Looping, as I recently learned on Johnny LA’s webpage, is the re-recording of dialog by the actors after the filming; they are lip-synching their original spoken words all over again.
My questions are, how often is this done for big-studio pictures - universally? And isn’t it just hell on the actors? You’re already acted the scene, you’re poured your heart and soul into it, and now you have to do it again, in a little room with headphones on, in exactly the same way as you did it before.
Doesn’t acting often involve some improvising in the way you deliver your lines? How can you then re-create the lines the exact same way, when you’re not improvising anymore but rigidly bound by your original lip and jaw movements? Is this as big a pain in the butt for the actors as I think it is?

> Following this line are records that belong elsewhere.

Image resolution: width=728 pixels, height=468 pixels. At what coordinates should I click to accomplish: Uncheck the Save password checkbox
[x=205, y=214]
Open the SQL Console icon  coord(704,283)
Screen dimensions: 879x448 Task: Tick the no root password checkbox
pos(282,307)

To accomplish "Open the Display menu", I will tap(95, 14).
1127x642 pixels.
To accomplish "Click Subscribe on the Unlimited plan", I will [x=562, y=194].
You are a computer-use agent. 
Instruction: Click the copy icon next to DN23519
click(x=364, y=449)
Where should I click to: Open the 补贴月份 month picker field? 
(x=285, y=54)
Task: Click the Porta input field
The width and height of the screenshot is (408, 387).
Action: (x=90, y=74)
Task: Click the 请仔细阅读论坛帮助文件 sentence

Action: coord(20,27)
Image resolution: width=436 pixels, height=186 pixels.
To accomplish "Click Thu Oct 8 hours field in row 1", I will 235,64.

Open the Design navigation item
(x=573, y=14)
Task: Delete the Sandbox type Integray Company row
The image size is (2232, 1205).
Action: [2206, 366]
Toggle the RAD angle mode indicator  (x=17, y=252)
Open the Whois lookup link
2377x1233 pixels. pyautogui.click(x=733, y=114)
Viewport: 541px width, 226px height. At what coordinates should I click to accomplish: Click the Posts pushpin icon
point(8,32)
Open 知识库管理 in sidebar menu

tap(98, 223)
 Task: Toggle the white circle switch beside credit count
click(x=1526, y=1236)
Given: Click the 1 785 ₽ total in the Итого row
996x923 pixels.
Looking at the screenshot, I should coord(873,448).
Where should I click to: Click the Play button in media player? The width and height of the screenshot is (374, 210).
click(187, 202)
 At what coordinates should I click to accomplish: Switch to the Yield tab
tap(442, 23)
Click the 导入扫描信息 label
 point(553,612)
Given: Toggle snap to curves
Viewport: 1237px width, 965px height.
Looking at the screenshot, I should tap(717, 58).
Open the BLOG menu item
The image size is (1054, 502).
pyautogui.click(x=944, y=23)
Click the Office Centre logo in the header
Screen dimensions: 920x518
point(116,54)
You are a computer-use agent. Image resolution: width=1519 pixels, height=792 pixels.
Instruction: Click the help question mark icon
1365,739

Yes, looping is universal, not just in big-studio pictures, but in almost any film. You try and get the sound as clean as possible on set to minimize looping, but there’s always going to be some. There might be a creak from the dolly over a critical line, a mumbled word in the otherwise best take, etc. Looping time is a standard thing to be included in actors contracts – they know there’s almost always going to be some.
Yes, it can be difficult for actors. Probably not quite as bad as you think it is, but yes, it’s difficult for them to match exactly. That’s one of the reasons you try and minimize looping. You certainly don’t want to have to redo a big chunk of dialogue. Usually, it’s a line here and a line there, so matching it exactly the way you did before is tough, but not impossible.
Keep in mind, you’re watching your performance on the screen, and hearing the matching audio in your headphones, so you know how you did it the first time. And you can listen to the original over and over until you’ve got it. The director is also there with you, giving direction to match, and you can do it over and over again until you get it right. Audio tape is much cheaper than film, and you can reuse it if you screw up!
Most actors don’t like looping, for precisely the reasons you mention.
Are you saying they don’t do all of it, just the parts that need work?
Correct. Lots of stuff can go wrong with a take; in addition to what Anamorphic mentions, you might have an airplane zoom overhead, or the actor might be sick and croaky that day, or (considering Harry Potter) that might have been a bad week for young actors on the edge of puberty controlling their breaking voices. As I recall, a whole lot of dialogue had to be looped for the Sean Connery jungle thriller Medicine Man because the location insects were so damn loud.
That’s why an experienced production crew will take a few moments to record “room hum.” That means everybody sits down and shuts up, and the sound team records a couple of minutes of silence in the location. That may seem weird to somebody who’s never worked on a film, but every location has a slightly different sound quality, which further changes from day to day if not hour to hour. That background is necessary for building a seamless foundation for re-recorded dialogue; without it, the looped lines wouldn’t match exactly, as the background would drop out. Major Hollywood movies may replace huge sections of their soundtrack in the editing room, particularly during action sequences, but you still have to keep careful track of what the dialogue sounds like.
If you want to see what a looping session looks like, rent the movie Postcards from the Edge. There’s a scene in which the Meryl Streep character stands in front of a movie screen with microphone and headset and attempts to replicate her line readings from months beforehand.